In Cleveland and elsewhere, that sort of hyperlocal knowledge is on the wane.
 Well yes, that's easy to latch onto.  Good morning, Mr. Policeman Brownbear.  Good morning, Johnny--shouldn't you be in school?   We all have that picture in our mind, and it is unfailingly filed under "ancient history."  As it happens, I live in a neighborhood that has all the old prelapsarian good order that you could possibly imagine--and I haven't seen a beat cop here in 30 years (cruiser did stop in my front yard the other evening and rousted an apparent drug suspect; they let him go).

The inference might be that community policing works if and only if there is a community.  So, wasn't there something by way of community on Seymour Avenue to pick up the slack?  In his justly admired backgrounder, Robert L. Smith sketches a response:
This stretch of Seymour Avenue is near the historic heart of Cleveland's Puerto Rican community but it's no bustling barrio. Yards tend to be fenced with rusty chain-link  on a block of long, narrow lots running between West 25th Street and Scranton Road, just south of Interstate 90 and Scranton Cemetery. Several houses, like the one next door to Castro's, are boarded up and abandoned.
Residents say the neighborhood feels safer since police chased away drug dealers a few years ago, but they learned to keep to themselves and to avoid asking too many questions. "Beware of Dog" and "Keep Out" signs are prevalent.

The block is anchored at its eastern end by a stately, red-brick church, Immanuel Lutheran. At the west end, across West 25th street, is the venerable neighborhood bodega, Caribe Grocery, which has been owned for decades by Ariel Castro's uncle, Julio "Cesi" Castro, and which closed after the media descended.
The industrious Castro family has a long history in Cleveland...
 Well--no, not a response, for with all his best efforts,he doesn't seem to be able to put his finger on the question of why the neighborhood is not a barrio, why it is a ghostly cardboard cutout of what you would want it to be.

Boy I wish I had the answer to that one.  I don't, and I'm sure it is above my pay grade.  But I am willing to shake down at least one possible culprit: It's those %$#@! expressways.  Way I read Google, ground zero is tucked into an armpit (I choose my words with care) formed by I-90 and I-71.  Now just about anybody with any on-the-ground knowledge agrees these days that urban freeways are, in retrospect, a dreadful mistake: that they provided no really adequate solution to urban traffic problems and far worse, they tended to suck the lifeblood out of any community that suffered their depredations.
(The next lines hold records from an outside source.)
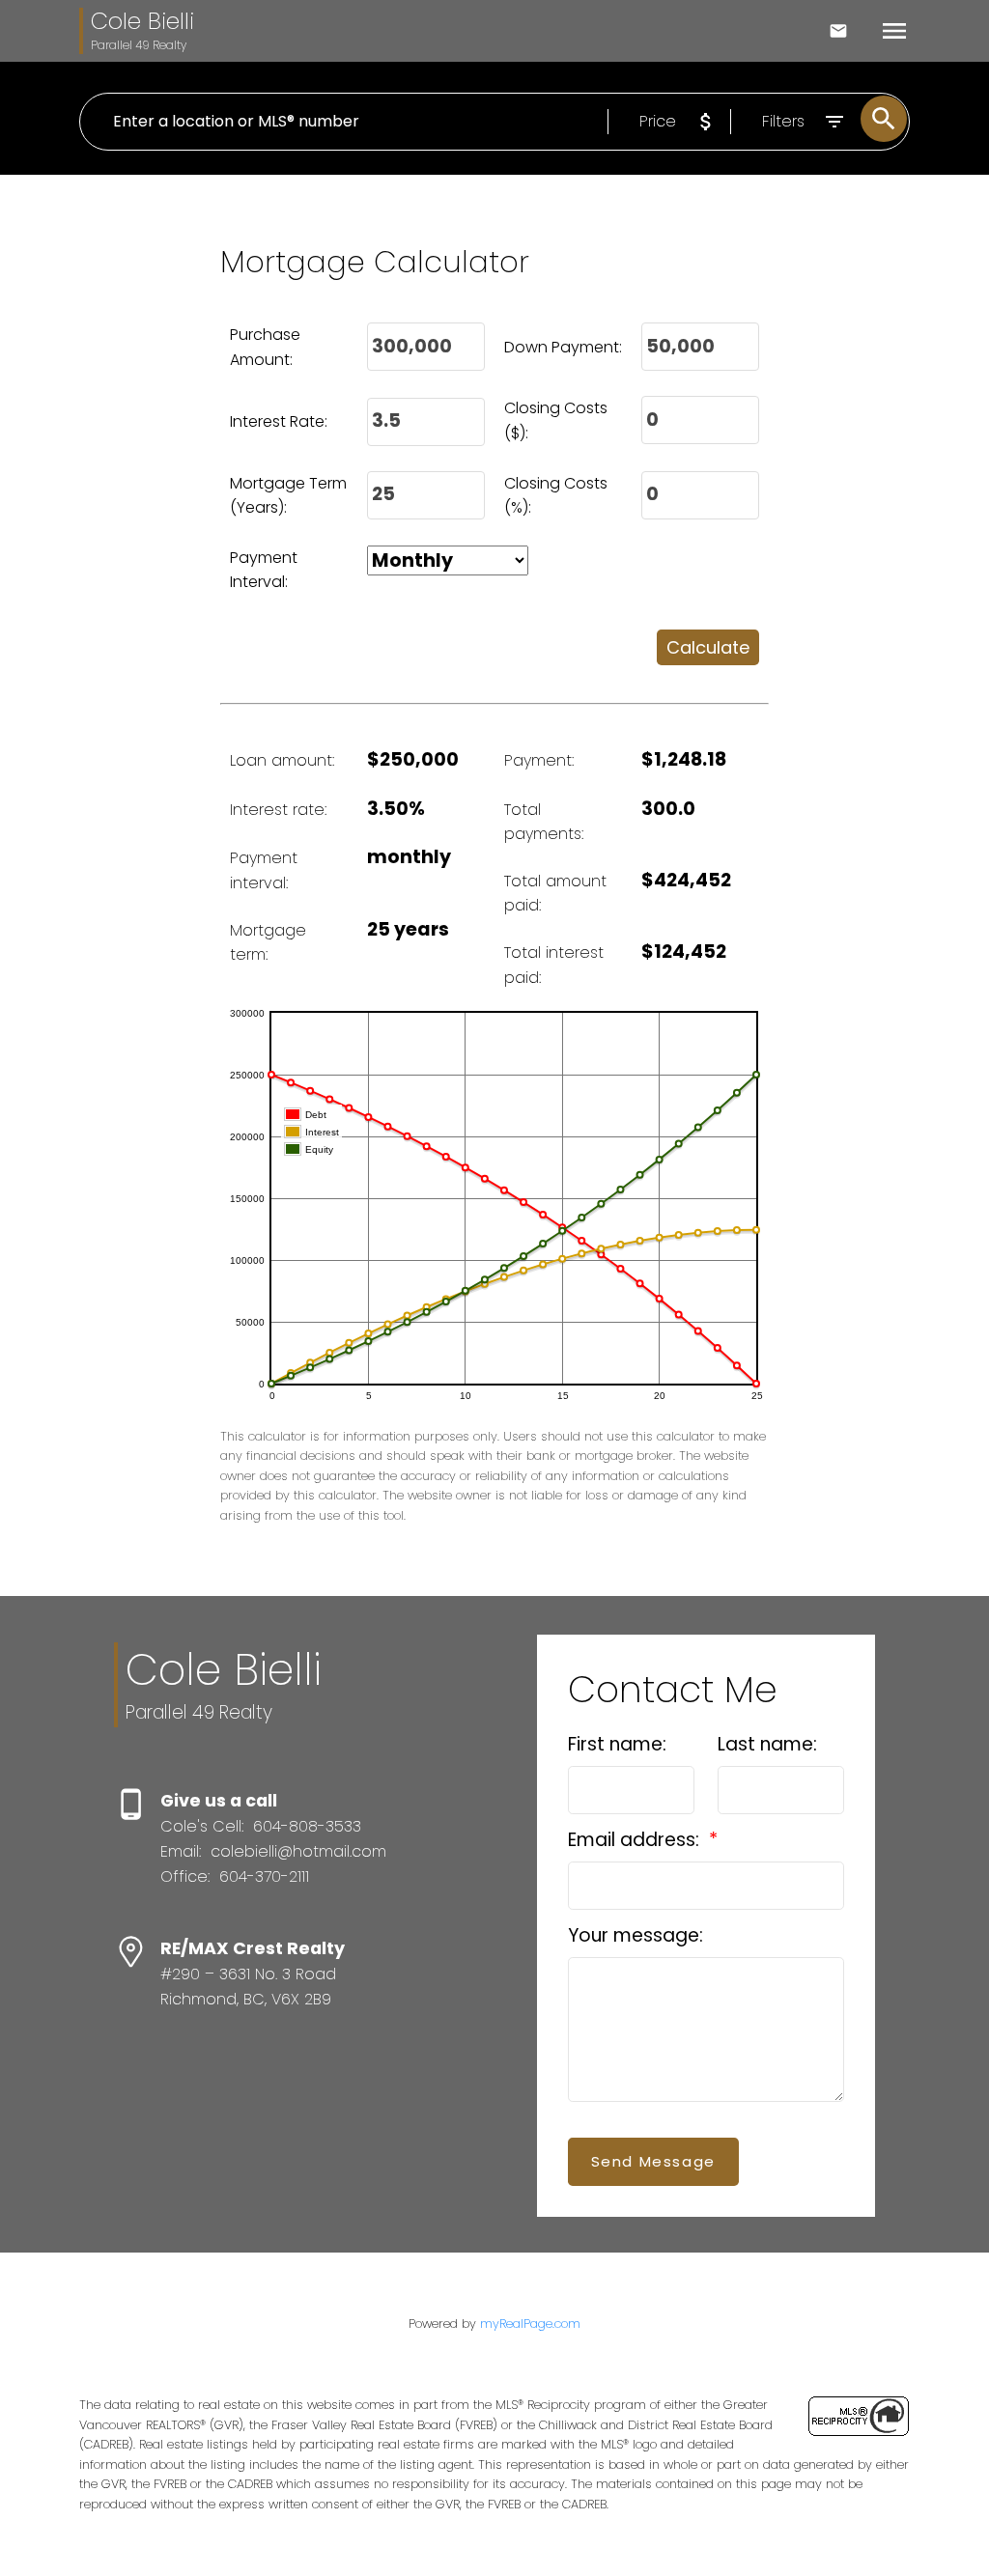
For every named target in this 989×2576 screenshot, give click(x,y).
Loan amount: (282, 760)
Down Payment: (563, 347)
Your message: (635, 1935)
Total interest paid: (554, 965)
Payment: (539, 760)
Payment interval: (263, 870)
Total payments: (543, 822)
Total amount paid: (555, 893)
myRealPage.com (530, 2323)
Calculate (707, 647)
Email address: (636, 1840)
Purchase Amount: (265, 347)
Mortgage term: (268, 942)
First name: (617, 1744)
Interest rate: (278, 809)
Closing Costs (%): (556, 495)
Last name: (767, 1744)
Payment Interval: (263, 570)
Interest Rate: (278, 421)
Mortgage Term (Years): (288, 495)
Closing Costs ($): (556, 420)
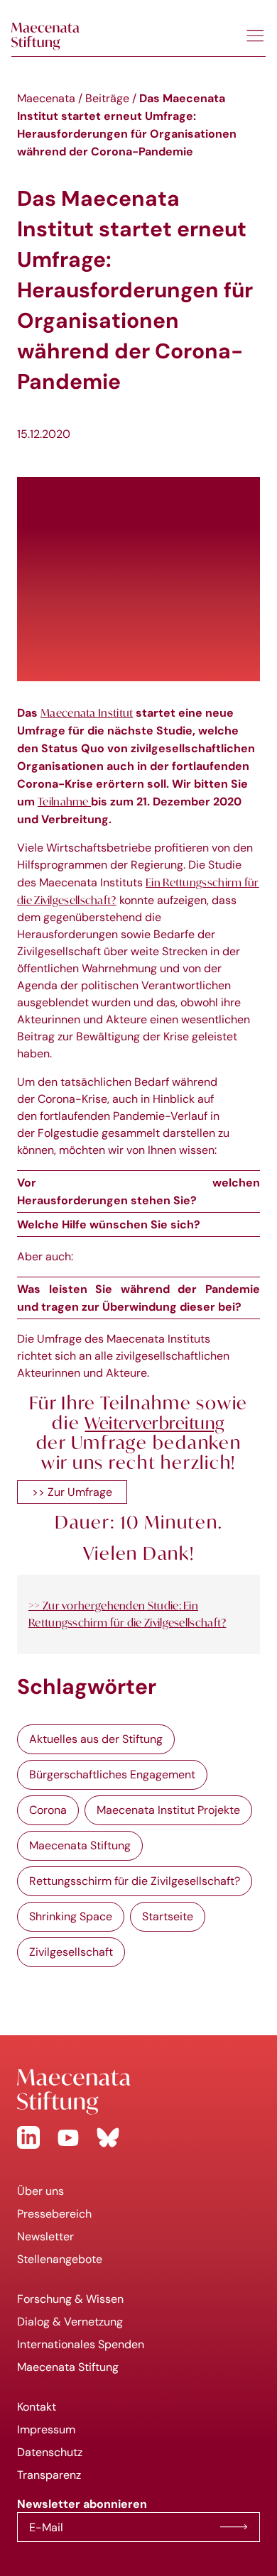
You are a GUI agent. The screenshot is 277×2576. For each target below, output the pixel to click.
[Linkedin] (28, 2137)
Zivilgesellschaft (71, 1952)
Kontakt (36, 2406)
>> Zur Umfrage (72, 1492)
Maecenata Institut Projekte (168, 1810)
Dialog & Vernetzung (70, 2321)
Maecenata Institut (86, 712)
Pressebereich (54, 2213)
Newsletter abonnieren (233, 2527)
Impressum (46, 2429)
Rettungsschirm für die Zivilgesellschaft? (134, 1881)
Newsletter (45, 2236)
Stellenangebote (59, 2259)
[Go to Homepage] (138, 2092)
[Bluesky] (108, 2137)
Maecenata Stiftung (80, 1845)
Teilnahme (64, 801)
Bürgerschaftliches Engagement (112, 1774)
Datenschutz (49, 2452)
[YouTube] (68, 2137)
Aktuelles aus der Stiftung (96, 1739)
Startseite (167, 1916)
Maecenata (46, 98)
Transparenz (49, 2475)
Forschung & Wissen (70, 2299)
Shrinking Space (70, 1916)
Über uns (40, 2191)
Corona (48, 1810)
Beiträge (107, 98)
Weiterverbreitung (154, 1422)
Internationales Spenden (80, 2344)
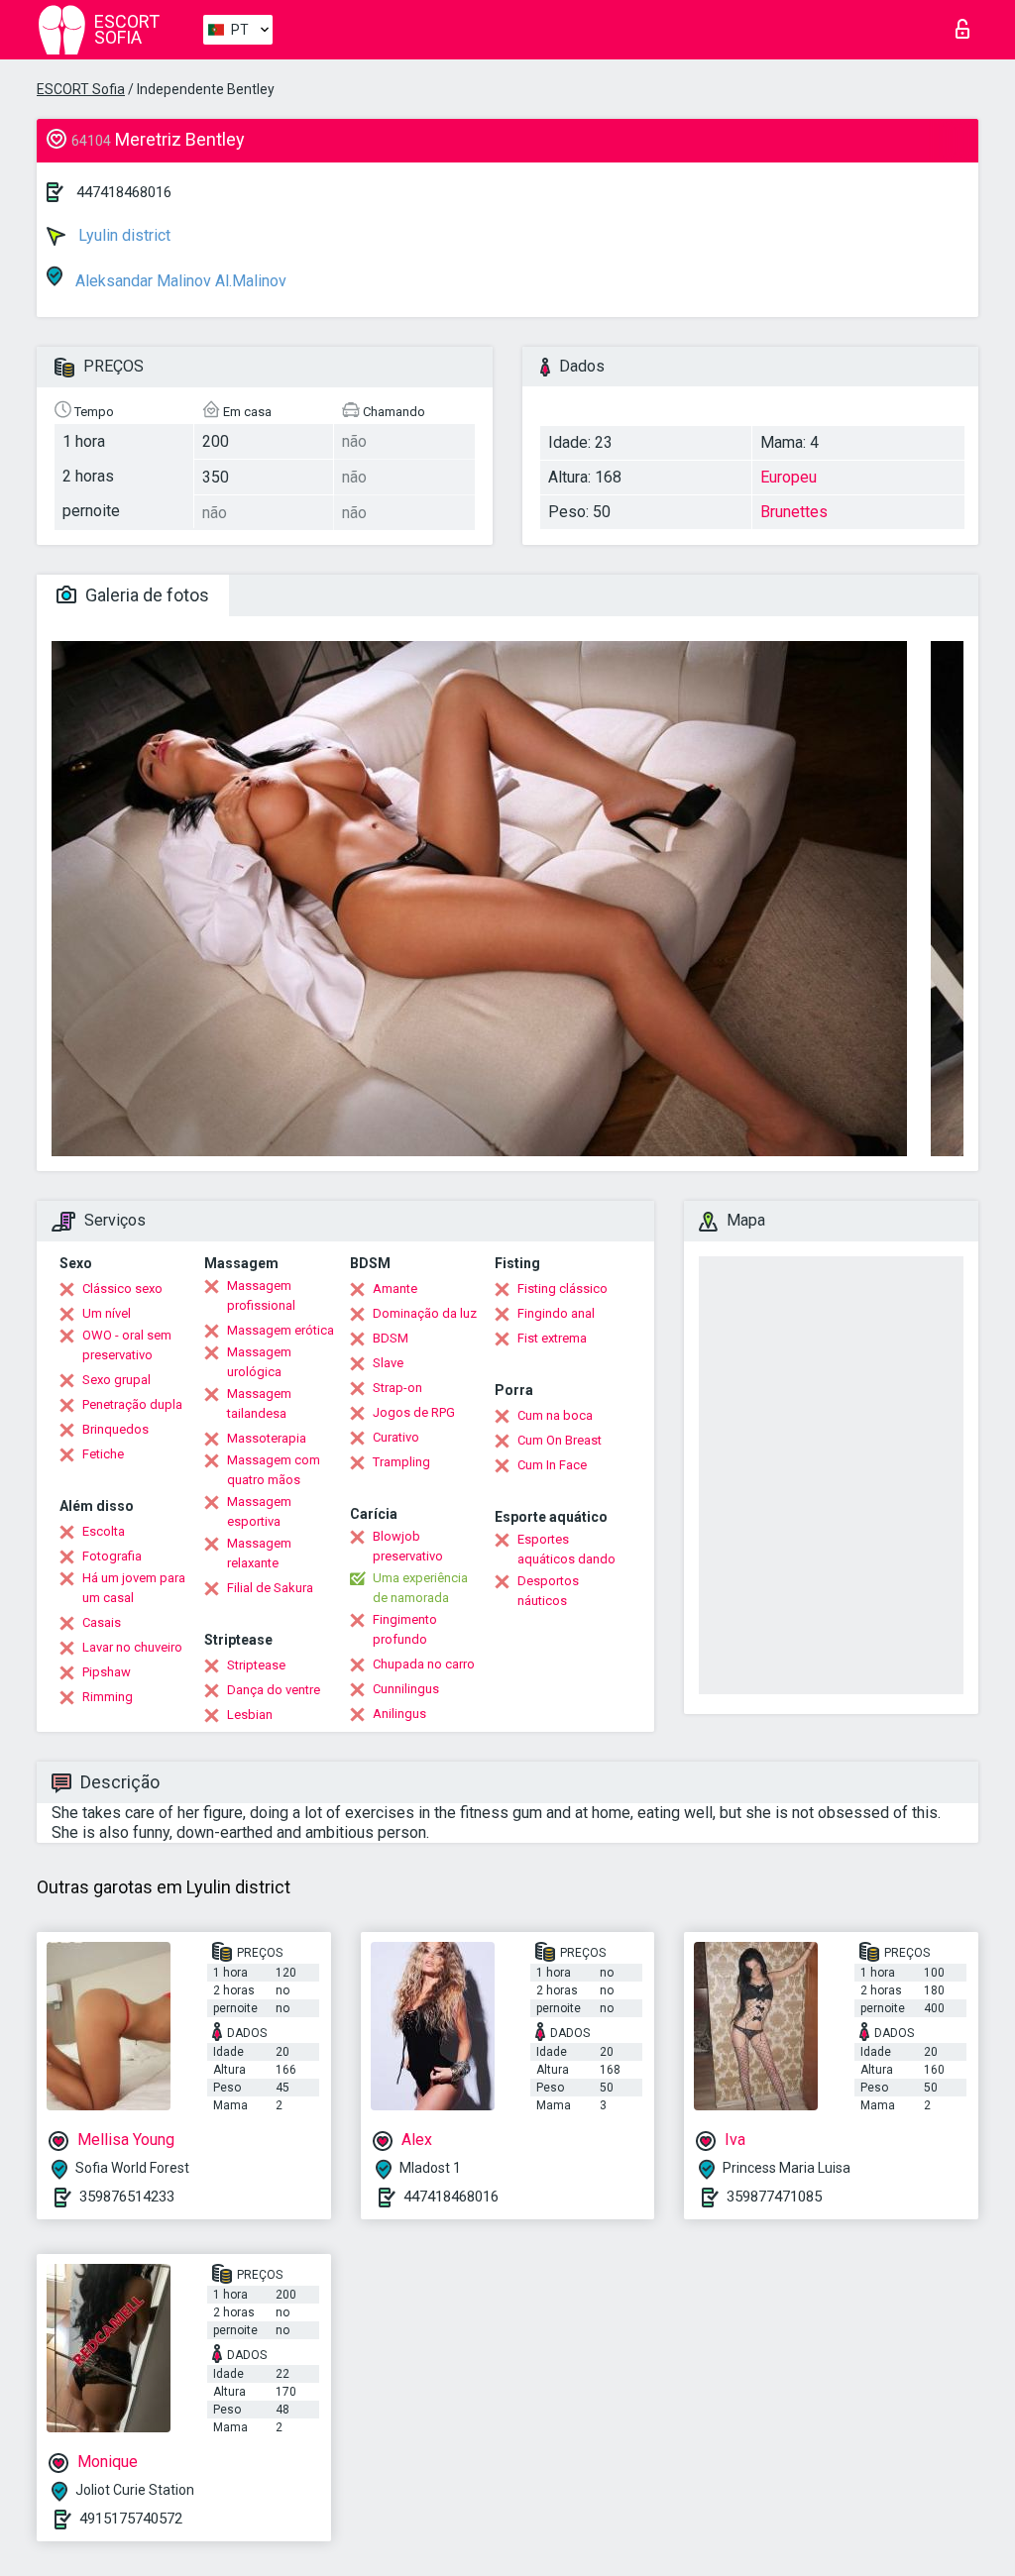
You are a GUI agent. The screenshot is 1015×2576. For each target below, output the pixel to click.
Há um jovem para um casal (133, 1587)
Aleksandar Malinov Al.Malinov (178, 280)
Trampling (401, 1461)
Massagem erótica (280, 1330)
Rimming (107, 1696)
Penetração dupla (132, 1404)
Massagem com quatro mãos (273, 1469)
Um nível (106, 1313)
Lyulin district (122, 235)
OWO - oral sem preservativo (126, 1345)
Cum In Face (552, 1464)
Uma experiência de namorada (420, 1587)
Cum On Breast (559, 1440)
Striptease (256, 1665)
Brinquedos (115, 1429)
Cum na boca (555, 1415)
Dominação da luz (425, 1313)
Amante (395, 1288)
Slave (388, 1362)
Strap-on (397, 1387)
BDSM (390, 1338)
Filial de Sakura (270, 1587)
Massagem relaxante (259, 1553)
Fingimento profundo (405, 1629)
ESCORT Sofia (81, 89)
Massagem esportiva (259, 1511)
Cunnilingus (406, 1688)
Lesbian (250, 1714)
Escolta (103, 1531)
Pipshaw (106, 1671)
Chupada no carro (424, 1664)
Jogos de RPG (414, 1412)
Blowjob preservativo (408, 1546)
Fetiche (103, 1454)
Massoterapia (266, 1438)
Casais (101, 1622)
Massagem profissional (261, 1295)
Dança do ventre (273, 1689)
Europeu (788, 477)
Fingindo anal (556, 1313)
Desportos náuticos (548, 1590)
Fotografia (112, 1556)
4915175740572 (130, 2518)
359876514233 (126, 2196)
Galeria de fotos (145, 595)
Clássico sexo (122, 1288)
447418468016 (123, 192)
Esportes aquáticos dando (566, 1549)
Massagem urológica (259, 1361)
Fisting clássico (562, 1288)
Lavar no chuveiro (132, 1647)
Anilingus (399, 1713)
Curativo (396, 1437)
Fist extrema (552, 1338)
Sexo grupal (116, 1379)
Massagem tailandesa (259, 1403)
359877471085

Yes I know, I know, there are a thousand objections.  Some neighborhoods suffered without any expressway in earshot (actually, that would be my in-laws'),.  Some survived the expressway (Really?  Where?).  I can think of any number of other possible causal factors that would have to be plugged into the equation.  

Still, you imagine yourself at 2207 Seymour and you breath in the exhaust fumes and you listen to the hum-thrum of the traffic every hour, every day, every year, and you have to wonder.